I’ve been watching the debates and town halls for the past two months, and Sanders’ righteousness knocks me out. My heart is with him. He has brought the Occupy Wall Street demonstrations to the ballot box.
But it is not enough to be a candidate of anger. Anger is not a plan; it is not a reason to wield power; it is not a reason for hope. Anger is too narrow to motivate a majority of voters, and it does not make a case for the ability and experience to govern. I believe that extreme economic inequality, the vast redistribution of wealth to the top one percent — indeed, to the top one percent of the one percent — is the defining issue of our times. Within that issue, almost all issues of social injustice can be seen, none more so than climate change, which can be boiled down to the rights of mankind against the oligarchy that owns oil, coal and vast holdings of dirty energy, and those who profit from their use.

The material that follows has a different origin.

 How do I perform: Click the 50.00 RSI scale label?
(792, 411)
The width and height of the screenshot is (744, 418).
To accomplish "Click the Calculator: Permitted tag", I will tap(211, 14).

Hillary Clinton has an impressive command of policy, the details, trade-offs and how it gets done. It’s easy to blame billionaires for everything, but quite another to know what to do about it. During his 25 years in Congress, Sanders has stuck to uncompromising ideals, but his outsider stance has not attracted supporters among the Democrats. Paul Krugman writes that the Sanders movement has a “contempt for compromise.”